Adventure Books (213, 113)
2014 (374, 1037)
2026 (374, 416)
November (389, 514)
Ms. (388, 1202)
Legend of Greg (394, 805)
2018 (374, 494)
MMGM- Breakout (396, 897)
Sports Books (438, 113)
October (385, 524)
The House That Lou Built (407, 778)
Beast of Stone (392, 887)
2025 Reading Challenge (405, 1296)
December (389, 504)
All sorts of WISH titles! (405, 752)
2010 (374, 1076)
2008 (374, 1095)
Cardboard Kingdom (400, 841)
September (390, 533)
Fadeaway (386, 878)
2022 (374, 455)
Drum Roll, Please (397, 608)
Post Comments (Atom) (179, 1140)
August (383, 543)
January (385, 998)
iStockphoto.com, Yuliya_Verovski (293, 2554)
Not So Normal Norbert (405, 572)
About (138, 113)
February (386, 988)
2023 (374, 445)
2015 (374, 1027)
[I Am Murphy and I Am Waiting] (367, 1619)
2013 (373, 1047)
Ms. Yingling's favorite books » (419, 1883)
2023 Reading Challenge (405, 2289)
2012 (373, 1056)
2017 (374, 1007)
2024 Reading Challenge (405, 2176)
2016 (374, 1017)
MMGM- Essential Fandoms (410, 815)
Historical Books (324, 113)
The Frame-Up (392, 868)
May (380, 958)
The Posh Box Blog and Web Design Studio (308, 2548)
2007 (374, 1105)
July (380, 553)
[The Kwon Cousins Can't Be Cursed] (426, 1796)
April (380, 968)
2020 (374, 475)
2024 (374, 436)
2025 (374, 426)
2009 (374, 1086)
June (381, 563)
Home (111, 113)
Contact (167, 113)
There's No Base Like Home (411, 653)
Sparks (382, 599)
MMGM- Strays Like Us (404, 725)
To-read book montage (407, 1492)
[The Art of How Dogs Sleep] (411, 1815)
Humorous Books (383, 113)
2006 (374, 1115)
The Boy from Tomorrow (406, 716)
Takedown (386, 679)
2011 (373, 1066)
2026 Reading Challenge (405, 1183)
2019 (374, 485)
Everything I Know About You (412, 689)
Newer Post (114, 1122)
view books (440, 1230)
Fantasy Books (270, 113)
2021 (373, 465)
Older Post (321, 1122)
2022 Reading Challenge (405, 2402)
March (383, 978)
--------
**Exercise brief:** Output the records above, each one exactly, with none left out.

**Answer:**
Adventure Books (213, 113)
2014 (374, 1037)
2026 (374, 416)
November (389, 514)
Ms. (388, 1202)
Legend of Greg (394, 805)
2018 (374, 494)
MMGM- Breakout (396, 897)
Sports Books (438, 113)
October (385, 524)
The House That Lou Built (407, 778)
Beast of Stone (392, 887)
2025 Reading Challenge (405, 1296)
December (389, 504)
All sorts of WISH titles! (405, 752)
2010 (374, 1076)
2008 (374, 1095)
Cardboard Kingdom (400, 841)
September (390, 533)
Fadeaway (386, 878)
2022 (374, 455)
Drum Roll, Please (397, 608)
Post Comments (Atom) (179, 1140)
August (383, 543)
January (385, 998)
iStockphoto.com, Yuliya_Verovski (293, 2554)
Not So Normal Norbert (405, 572)
About (138, 113)
February (386, 988)
2023 (374, 445)
2015 (374, 1027)
[I Am Murphy and I Am Waiting] (367, 1619)
2013 (373, 1047)
Ms. Yingling's favorite books » (419, 1883)
2023 Reading Challenge (405, 2289)
2012 (373, 1056)
2017 (374, 1007)
2024 Reading Challenge (405, 2176)
2016 (374, 1017)
MMGM- Essential Fandoms (410, 815)
Historical Books (324, 113)
The Frame-Up (392, 868)
May (380, 958)
The Posh Box Blog and Web Design Studio (308, 2548)
2007 (374, 1105)
July (380, 553)
[The Kwon Cousins Can't Be Cursed] (426, 1796)
April (380, 968)
2020 (374, 475)
2024 (374, 436)
2025 (374, 426)
2009 (374, 1086)
June (381, 563)
Home (111, 113)
Contact (167, 113)
There's No Base Like Home (411, 653)
Sparks (382, 599)
MMGM- Strays Like Us (404, 725)
To-read book montage (407, 1492)
[The Art of How Dogs Sleep] (411, 1815)
Humorous Books (383, 113)
2006 (374, 1115)
The Boy from Tomorrow (406, 716)
Takedown (386, 679)
2011 (373, 1066)
2026 Reading Challenge (405, 1183)
2019 (374, 485)
Everything I Know About You (412, 689)
Newer Post (114, 1122)
view books (440, 1230)
Fantasy Books (270, 113)
2021 (373, 465)
Older Post (321, 1122)
2022 Reading Challenge (405, 2402)
March (383, 978)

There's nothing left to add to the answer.